— Что со мной происходит? — вопрошает он вслух. Визгливые нотки в голосе пугают его.
Опопанакские слезы жгут его опопанакские глаза, он стонет опопанакским стоном, сбрасывает испорченный омлет в мусорный контейнер, моет тарелку и решает, что ему пора возвращаться в мир здравомыслия. Безо всяких опопанаксов. Каждый делает ошибки. Джек смотрит на дверь холодильника, стараясь вспомнить, осталась у него пара яиц или нет. Конечно же, осталась. Яиц было много, девять или десять, они заполняли весь верхний ряд на двери. Не мог он перевести их все. Одно-два наверняка остались.
Джек берется за край дверцы. И тут же видит свет, отражающийся на лысом черепе чернокожего мертвеца.
Не ты.
Персона, к которой обращаются, отсутствует; персона, к которой обращаются, вовсе и не персона.
Нет, нет, не ты.
Дверь распахивается под давлением его пальцев; лампочка освещает лежащие на полках продукты. Джек Сойер бросает взгляд на два ряда углублений для яиц. Вроде бы пусто.

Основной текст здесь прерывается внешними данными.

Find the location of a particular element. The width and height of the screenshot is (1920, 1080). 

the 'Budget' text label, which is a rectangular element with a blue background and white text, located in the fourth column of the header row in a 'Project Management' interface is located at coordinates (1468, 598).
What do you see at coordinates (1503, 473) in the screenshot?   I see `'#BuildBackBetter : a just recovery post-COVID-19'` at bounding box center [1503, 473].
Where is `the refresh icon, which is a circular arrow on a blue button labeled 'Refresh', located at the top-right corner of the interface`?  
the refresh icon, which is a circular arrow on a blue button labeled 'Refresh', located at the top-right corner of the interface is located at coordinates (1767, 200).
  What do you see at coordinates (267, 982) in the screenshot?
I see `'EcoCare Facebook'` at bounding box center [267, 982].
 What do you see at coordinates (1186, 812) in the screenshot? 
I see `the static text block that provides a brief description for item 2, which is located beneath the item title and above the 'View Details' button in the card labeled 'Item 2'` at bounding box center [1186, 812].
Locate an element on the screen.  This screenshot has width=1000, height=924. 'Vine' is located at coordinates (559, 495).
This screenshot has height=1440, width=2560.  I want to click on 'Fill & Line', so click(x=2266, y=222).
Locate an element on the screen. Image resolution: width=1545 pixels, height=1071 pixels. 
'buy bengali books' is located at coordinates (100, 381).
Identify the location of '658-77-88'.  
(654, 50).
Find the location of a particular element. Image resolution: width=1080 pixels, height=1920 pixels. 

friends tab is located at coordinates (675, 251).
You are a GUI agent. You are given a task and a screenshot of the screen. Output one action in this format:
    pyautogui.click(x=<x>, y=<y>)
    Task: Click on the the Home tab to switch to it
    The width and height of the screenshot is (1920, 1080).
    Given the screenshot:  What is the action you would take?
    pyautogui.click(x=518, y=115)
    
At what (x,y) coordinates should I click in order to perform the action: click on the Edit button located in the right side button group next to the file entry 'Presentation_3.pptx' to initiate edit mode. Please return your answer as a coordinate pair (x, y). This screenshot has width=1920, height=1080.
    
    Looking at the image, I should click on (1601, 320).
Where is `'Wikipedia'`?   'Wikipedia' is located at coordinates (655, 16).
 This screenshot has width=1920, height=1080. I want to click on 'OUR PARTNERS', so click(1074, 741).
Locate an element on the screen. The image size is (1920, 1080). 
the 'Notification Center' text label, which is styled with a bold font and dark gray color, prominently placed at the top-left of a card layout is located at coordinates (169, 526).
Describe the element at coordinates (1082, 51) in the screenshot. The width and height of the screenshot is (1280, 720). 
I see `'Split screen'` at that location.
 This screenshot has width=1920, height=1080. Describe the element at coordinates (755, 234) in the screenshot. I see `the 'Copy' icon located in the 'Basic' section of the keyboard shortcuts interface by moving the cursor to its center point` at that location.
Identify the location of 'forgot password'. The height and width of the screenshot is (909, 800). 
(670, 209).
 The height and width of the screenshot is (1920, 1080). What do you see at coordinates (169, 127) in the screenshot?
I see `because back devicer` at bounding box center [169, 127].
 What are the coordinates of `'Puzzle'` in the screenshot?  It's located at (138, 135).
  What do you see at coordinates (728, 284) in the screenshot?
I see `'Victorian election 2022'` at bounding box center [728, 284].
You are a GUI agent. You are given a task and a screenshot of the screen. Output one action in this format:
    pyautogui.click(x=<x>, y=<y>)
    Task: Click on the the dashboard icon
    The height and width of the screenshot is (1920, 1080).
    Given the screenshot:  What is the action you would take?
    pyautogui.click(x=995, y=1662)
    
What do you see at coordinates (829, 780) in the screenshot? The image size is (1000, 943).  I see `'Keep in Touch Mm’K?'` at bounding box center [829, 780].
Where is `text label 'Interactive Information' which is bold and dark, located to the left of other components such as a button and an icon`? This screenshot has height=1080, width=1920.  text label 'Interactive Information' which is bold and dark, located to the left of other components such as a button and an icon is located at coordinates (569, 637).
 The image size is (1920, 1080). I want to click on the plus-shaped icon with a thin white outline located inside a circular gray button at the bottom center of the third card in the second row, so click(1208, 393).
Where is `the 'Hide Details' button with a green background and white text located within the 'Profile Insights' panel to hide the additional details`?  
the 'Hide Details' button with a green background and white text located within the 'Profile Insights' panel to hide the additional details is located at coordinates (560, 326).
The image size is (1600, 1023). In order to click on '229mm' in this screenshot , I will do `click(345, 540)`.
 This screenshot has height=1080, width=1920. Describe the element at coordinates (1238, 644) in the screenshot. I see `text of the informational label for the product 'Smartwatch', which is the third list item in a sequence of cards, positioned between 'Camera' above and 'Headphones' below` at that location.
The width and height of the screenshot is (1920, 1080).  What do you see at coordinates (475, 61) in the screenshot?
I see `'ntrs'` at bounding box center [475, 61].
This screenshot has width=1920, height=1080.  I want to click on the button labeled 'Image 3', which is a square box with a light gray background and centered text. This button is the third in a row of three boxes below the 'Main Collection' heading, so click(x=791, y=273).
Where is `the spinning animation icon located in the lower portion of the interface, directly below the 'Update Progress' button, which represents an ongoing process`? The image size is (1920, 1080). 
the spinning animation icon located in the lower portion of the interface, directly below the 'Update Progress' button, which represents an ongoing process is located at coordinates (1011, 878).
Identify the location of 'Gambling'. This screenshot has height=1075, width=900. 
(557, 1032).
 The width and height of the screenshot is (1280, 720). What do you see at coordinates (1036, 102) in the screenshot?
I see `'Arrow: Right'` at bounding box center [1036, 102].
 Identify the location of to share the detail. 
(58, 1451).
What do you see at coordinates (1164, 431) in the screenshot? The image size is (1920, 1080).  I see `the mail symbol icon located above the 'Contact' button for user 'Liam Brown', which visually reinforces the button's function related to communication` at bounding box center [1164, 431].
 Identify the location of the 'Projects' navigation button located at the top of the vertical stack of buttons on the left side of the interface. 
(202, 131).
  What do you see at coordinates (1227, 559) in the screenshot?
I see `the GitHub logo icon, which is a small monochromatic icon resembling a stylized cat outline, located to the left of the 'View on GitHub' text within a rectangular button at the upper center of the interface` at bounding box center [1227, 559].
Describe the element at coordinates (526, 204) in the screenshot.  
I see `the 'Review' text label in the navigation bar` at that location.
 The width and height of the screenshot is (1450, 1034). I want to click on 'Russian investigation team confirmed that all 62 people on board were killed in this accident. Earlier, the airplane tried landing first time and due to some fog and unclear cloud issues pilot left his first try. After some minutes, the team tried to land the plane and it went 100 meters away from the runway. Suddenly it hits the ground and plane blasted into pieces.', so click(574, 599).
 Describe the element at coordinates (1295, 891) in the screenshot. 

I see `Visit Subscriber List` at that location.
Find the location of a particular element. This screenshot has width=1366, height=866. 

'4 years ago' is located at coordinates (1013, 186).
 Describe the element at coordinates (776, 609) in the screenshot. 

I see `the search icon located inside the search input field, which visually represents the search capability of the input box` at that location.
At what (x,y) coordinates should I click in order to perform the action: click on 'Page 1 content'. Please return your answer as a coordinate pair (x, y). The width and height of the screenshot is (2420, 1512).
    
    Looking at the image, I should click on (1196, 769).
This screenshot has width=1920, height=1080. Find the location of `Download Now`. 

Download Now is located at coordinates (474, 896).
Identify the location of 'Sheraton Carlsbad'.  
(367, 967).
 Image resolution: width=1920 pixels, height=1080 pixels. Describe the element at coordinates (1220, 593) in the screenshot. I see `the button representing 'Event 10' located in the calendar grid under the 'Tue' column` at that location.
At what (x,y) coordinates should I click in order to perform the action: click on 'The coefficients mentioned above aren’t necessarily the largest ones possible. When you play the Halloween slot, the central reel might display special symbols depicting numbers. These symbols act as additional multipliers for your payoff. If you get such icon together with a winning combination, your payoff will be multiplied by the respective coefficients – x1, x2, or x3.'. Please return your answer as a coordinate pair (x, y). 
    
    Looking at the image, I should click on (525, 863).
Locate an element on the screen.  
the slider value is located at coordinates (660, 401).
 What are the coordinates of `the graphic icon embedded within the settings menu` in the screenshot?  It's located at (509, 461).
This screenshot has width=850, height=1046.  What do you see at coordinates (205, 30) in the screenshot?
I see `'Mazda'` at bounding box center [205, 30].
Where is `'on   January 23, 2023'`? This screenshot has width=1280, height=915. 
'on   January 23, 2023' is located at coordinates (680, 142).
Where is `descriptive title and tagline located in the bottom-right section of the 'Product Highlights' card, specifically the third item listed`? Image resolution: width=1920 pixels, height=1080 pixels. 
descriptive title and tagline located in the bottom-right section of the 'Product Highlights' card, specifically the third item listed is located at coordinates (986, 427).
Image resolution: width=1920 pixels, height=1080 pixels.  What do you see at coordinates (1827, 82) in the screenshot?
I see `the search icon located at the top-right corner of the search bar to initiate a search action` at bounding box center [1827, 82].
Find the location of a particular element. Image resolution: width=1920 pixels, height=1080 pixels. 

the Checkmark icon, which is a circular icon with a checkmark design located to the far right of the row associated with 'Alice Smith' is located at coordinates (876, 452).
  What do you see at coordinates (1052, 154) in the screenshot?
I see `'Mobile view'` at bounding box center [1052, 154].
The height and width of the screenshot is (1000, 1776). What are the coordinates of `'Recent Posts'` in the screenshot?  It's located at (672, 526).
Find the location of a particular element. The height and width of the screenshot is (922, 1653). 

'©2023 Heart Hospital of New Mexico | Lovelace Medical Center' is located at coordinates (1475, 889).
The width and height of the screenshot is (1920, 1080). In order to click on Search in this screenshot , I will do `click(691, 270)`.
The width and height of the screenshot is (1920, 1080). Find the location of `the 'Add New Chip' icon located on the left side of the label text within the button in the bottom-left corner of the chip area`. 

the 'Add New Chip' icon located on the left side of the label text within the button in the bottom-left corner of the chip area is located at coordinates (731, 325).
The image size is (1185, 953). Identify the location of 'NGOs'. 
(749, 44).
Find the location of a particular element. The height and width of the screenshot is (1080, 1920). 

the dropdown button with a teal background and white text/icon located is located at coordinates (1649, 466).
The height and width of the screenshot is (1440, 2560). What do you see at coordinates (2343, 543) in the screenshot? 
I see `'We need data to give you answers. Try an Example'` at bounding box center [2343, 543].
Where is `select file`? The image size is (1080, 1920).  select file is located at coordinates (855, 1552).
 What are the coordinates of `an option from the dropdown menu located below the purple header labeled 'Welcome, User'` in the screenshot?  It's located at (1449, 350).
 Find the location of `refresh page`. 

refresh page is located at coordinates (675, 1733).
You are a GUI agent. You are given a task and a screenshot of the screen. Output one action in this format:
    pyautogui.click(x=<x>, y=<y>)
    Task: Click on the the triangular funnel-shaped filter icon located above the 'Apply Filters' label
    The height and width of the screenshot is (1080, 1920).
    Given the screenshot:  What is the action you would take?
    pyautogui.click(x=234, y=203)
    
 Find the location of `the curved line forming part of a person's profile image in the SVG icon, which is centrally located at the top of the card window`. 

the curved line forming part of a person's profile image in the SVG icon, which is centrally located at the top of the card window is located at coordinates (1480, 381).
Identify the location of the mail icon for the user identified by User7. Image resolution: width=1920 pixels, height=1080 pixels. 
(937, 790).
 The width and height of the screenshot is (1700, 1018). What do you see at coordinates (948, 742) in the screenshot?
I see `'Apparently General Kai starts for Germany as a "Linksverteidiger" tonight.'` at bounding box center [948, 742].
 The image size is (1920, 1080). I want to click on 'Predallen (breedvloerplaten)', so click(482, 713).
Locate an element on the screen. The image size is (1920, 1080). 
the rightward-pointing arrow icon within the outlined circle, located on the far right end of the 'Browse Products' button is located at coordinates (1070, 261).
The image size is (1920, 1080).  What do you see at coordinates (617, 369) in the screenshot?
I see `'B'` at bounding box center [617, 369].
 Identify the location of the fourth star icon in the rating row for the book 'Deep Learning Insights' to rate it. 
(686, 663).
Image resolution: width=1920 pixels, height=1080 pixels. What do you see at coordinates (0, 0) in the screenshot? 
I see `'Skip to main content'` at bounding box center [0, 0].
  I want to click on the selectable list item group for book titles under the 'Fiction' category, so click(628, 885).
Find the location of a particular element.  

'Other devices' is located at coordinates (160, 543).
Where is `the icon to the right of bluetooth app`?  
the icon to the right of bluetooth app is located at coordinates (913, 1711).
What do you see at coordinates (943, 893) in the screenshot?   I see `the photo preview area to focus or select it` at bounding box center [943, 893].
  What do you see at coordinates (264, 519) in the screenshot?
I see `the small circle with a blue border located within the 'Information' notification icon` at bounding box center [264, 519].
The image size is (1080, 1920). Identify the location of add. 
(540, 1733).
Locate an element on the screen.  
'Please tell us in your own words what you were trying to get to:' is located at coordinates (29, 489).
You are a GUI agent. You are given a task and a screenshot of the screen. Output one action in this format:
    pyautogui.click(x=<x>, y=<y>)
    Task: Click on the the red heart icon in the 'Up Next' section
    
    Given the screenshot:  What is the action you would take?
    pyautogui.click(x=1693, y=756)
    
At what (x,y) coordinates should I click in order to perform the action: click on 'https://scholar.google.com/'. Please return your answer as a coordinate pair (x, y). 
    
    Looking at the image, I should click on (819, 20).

Но более пристальное рассмотрение позволяет обнаружить в самом конце нижнего ряда что-то маленькое, яйцеобразное, окрашенное в светлый, нежный оттенок синего: ностальгически синего, возможно, синеву утреннего неба, которое видел маленький мальчик, лежащий на квадратном акре травы за роскошным особняком на Роксбери-драйв в Беверли-Хиллс, Калифорния.
Кто бы ни владел этим поместьем, в одном сомнений быть не могло: этот человек работал в шоу-бизнесе.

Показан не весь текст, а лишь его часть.